Вообще странная вещь эти случайные попадания снарядов. Дня через два после случайного снаряда, попавшего в нашу баню, мой случайный снаряд попал в неприятельскую походную кухню, подвозившую к окопам пищу и, конечно, от всего бывшего [129] в кухне варева, от самой кухни, от лошадей и кашевара осталось лишь одно печальное воспоминание.

* * *

— Ну что-же, довольны вы новыми квартирами? — спрашиваю я у солдат, спустившись в одну из землянок.

— Квартиры ничего, В. В., теплые.

— Да уж насчёт теплоты беспокоиться нечего: такую теплоту развели, что голова пухнет. Неужто вам не жарко, и как вы только терпите?

— А вы, В. В., чайку с нами выпейте. Снаружи телу жарко, внутри будет жарко, ну и, значит, всё как следует быть, и жары не будете чувствовать.

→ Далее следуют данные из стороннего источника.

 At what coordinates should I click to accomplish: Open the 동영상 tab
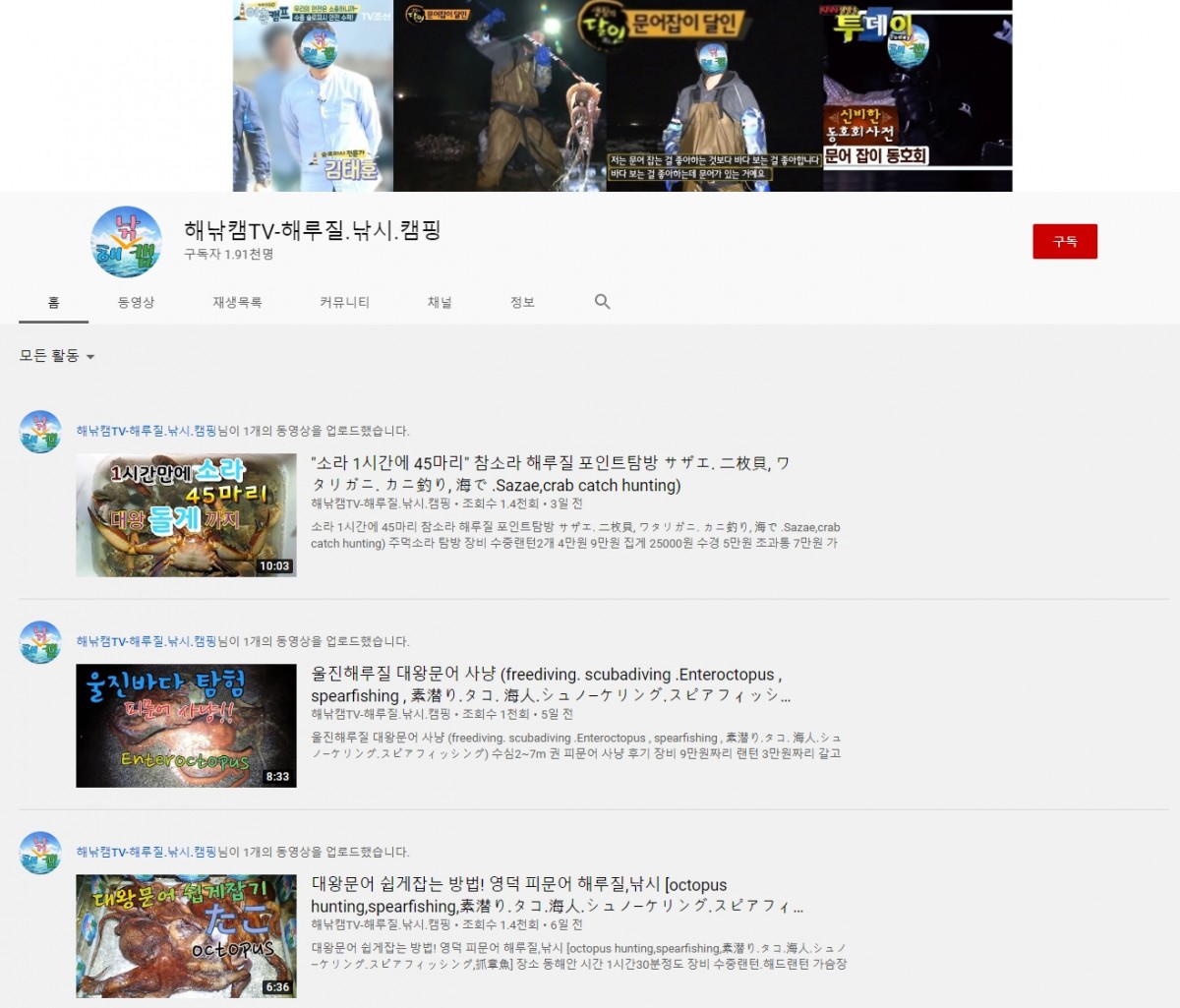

Передо мной, на столике, появляется кружка чаю, сахарь и хлеб.

— Целый день небось чай пьёте?

— Так точно, В. В., делать-то больше нечего. Надоест в дураки играть.

— А откуда у вас карты?

— Да как от Бреста отходили, мало ли там всякого добра пооставалось? Вон Беликов так целое бабье платье с собою всё время таскал. Для жены всё берег. Ездил в отпуск, свёз его жене.

Беликов конфуженно улыбается.

— Довольна жена платьем осталась?

— Так точно.

Солдаты смеются.

* * *

В бригаду, по новому штату, прибыл священник.

Отец Михаил крайне ревностно отнёсся к выполнению своих священнических обязанностей и [130] поэтому сразу же снискал расположение как офицеров, так и солдат.

В глухом еловом лесу, в сугробах снега, на месте, куда совершенно нет никаких дорог, вдруг появилась маленькая деревянная церковь.

Вечер. В лесу густая мрачная темнота. Ветви елей, пригнувшиеся под тяжестью налипшего на них снега, чуть качаются, как руки лесных духов или сказочных великанов, протянутые к пробирающимся в темноте путникам. Нависшее низко чёрное небо давит к земле, холодный ветер завывает в верхушках деревьев.

И вдруг блеснул огонёк. Яркой путеводной звездой мелькает сквозь чащу леса, манит к себе, ободряет. Из ночной глубины до слуха донёсся аккорд чистых звуков. Свет ярче и, сразу, сияя огнями, на тёмном фоне столпившихся елей, ясно рисуется церковь, из которой рвётся наружу, в тёмный лес, чудная музыка церковных напевов.

В бригадной церкви отец Михаил служит всенощную под грохот разрывов германских мин, летящих в наши окопы.